In public you should act respectfully and certainly not point with finger or foot. In addition it is regarded as rude to touch someone’s head.
Vietnam is rightly regarded as a relatively safe place by any standards. That does not mean you should not use common sense wherever you go. In cities particularly there is no guarantee that there are no petty criminals around.
As a safeguard you should have a photocopy of all your important documents in a safe place such as a hotel safety deposit box.
Taxis are the safest way to travel at night because it will be obvious if you are unfamiliar in a neighborhood. Taxis run on meters and are inexpensive. If you carry a card of your hotel you will not need to rely on the taxi driver speaking your language.
In every major city of the world there is a very small minority that wants to take advantage of any opportunity for easy money. It applies here in Vietnam though in rural areas any likelihood of crime is minimal.
• Street robbery. Thieves and pickpockets can be found in crowded parts of cities and popular tourist destinations. They may be on foot or even motor bikes. Just ensure you are tightly hold on any bag, camera or mobile phone and your wallet is secure.
• General theft. Beaches are a common place for theft and you should avoid leaving any belongings unguarded. If you do not need particular valuables with you then leave them locked away in your hotel.
• Take care if you are on a bike. Some people may try to crash into you intentionally and demand money after they have done so.
You should be aware that corruption is likely to be more common that you would find at home. Locals will say that it is endemic amongst the police force so it is worth being on your guard. It is unlikely that you will need to drive yourself if you are on organized Vietnam tours because traffic offenses are where it is possible to encounter problems.
On a more practical level you will soon see that the traffic is hectic in the large cities so keep your eyes open and take care. You need to be positive when crossing the road but that does not mean foolhardy; you must be visible to everyone and not cross if something is likely to be coming around the corner with little time to see you. Common sense suggests you cross with locals that are between you and the oncoming traffic.
Inevitably there is more crime at night time and you should be aware of the potential problems of an argument ion a night club especially if you have consumed a good deal of alcohol. Certainly don’t walk back to your hotel late at night; you probably would not do that even at home in familiar surroundings.
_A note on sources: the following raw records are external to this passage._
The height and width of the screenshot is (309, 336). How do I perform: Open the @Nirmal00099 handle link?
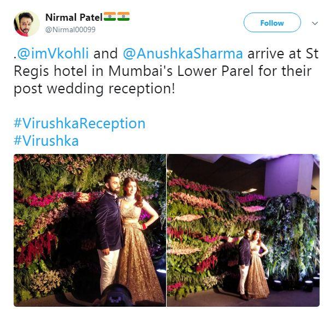pos(70,29)
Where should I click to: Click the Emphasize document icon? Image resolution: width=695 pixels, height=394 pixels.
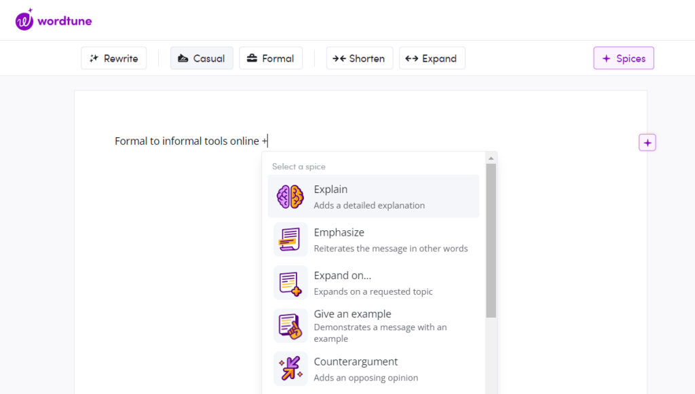pos(290,239)
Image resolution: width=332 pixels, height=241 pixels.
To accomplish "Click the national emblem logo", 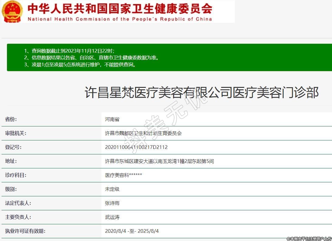I will click(x=12, y=12).
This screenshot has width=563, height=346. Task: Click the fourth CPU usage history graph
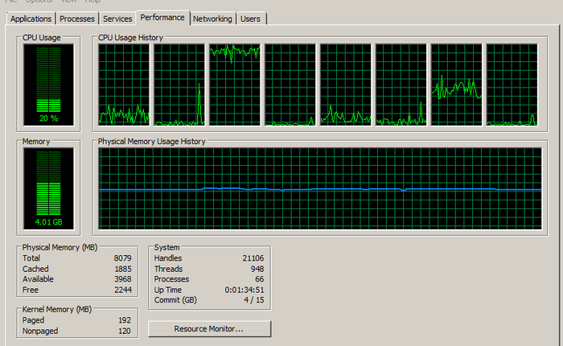pyautogui.click(x=290, y=85)
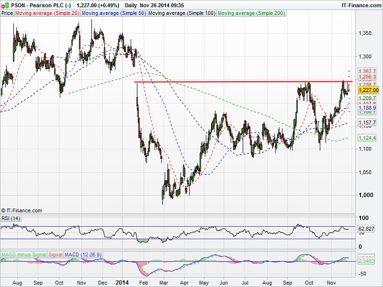
Task: Click the 2014 year marker on the time axis
Action: coord(122,283)
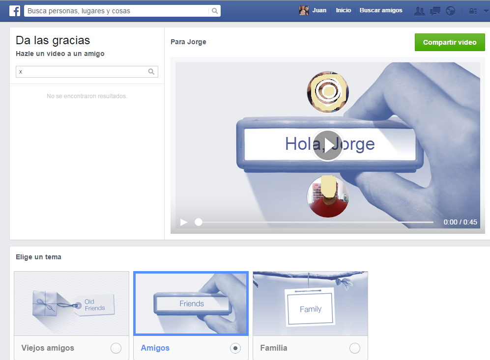Click the large play button on video
Screen dimensions: 490x360
coord(327,145)
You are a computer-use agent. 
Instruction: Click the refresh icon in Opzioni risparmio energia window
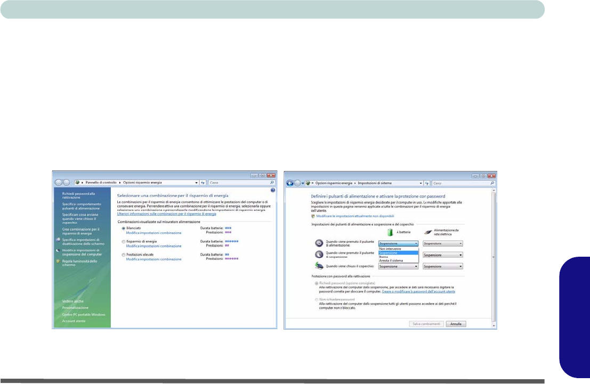(x=203, y=183)
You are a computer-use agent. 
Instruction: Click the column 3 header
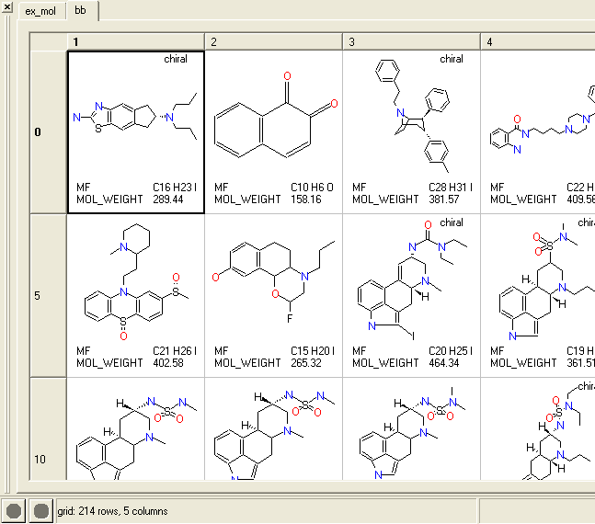coord(411,41)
One of the major benefits of taking organized Vietnam tours with a reputable company is that you will have local drivers and guides, and the reputation of that company on your side. That will protect you from some of the scams that overseas visitors to Vietnam suffer. There are scams that involve taking advantage of strangers who appear to be vulnerable and some disreputable companies may be involved; if their vehicle breaks down then the cost of temporary accommodation while the vehicle is repaired can be very high; the vehicle may be perfectly alright anyway.
Transport and accommodation are the two main areas for scams. Again independent travelers are the only ones that are vulnerable when they are asked for more money on checking out. There are a series of common excuses that are used for such demands and often tourists feel vulnerable and pay up.
Some unscrupulous taxi drivers may ‘’rig’’ their meters so on the occasions when you have free time during your Vietnam travel, see if you can get the telephone number of a recommended taxi company just in case you might need one. This is really most likely to be a problem in Hanoi or Ho Chi Minh City.
Vietnam tours are a real experience. This is an exotic destination, a mixture of history and culture with great beaches, fabulous cuisine and welcoming locals. You need to use your common sense because inevitably you will not be familiar with your surroundings, even if you have been to Vietnam before. If you are planning your first Vietnam travel you are in for a real treat and may well return time and again.